Justice Quin highlighted some of the evidence revealed. Emails in June and July 2010 revealed that the CEO had approved an expense of US$1,863.69, although Mr. Mendes had been accused of stealing it. Another amount he was accused of misappropriating was $4,506.86, but the emails disclosed in July 2014 demonstrated that this sum was in fact dividends to shareholders.
“The foregoing examples cause the court great concern and they lead to the inevitable question of what other documents that have not been disclosed by Finab which can show that, not only is the defendant not guilty of the charge against him but that, in fact, he is innocent,” the judge said.
He pointed out that if trial had gone ahead as previously scheduled for June 2012, Mr. Mendes might well have been found guilty of stealing these amounts and that would have been a serious miscarriage of justice.

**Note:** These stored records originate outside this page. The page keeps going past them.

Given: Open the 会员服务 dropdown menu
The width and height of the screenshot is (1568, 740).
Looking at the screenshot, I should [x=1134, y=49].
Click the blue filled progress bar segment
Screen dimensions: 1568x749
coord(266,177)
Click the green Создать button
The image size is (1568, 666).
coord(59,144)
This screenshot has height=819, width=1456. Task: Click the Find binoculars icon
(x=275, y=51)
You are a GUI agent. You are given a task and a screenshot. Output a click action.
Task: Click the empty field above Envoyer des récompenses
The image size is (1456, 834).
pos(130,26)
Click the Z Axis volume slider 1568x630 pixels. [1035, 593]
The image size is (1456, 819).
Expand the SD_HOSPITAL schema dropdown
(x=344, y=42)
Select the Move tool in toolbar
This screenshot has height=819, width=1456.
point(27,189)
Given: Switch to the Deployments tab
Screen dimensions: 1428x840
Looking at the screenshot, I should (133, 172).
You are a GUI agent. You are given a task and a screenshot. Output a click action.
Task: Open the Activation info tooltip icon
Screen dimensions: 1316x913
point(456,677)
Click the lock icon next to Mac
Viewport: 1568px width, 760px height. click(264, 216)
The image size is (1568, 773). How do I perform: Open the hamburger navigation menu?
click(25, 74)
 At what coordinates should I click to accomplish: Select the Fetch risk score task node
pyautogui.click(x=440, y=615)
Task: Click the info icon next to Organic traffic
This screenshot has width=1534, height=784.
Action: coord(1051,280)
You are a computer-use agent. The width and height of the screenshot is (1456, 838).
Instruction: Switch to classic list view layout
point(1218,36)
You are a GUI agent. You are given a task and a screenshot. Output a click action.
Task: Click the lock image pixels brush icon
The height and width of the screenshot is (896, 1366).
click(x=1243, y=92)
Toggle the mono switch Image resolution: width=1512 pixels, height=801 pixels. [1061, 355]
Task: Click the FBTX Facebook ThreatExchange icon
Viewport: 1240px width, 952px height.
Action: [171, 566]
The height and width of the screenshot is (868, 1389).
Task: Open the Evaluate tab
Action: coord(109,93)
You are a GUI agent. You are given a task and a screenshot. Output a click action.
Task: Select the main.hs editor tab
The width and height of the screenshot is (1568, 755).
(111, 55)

Justice Quin said it should have been obvious to the Financial Crime Unit that material was missing from their investigation. It appeared that former Crown counsel Michael Snape and Toyin Salako, Crown counsel who took over the case from him, were the first people to put pressure on Finab and its CEO to provide additional disclosure.
The judge concluded that the Financial Crime Unit had failed to seize significant and relevant material at the time Mr. Mendes was arrested, and then failed to pursue all reasonable lines of enquiry and therefore failed to obtain and retain material which could well have served to undermine the Crown’s case and assist the defense.
This failure led to a serious prejudice that rendered it impossible for Mr. Mendes to have a fair trial, he said, particularly since five years had passed from the time of the alleged offense. He therefore stayed the prosecution of the case and ordered the discharge.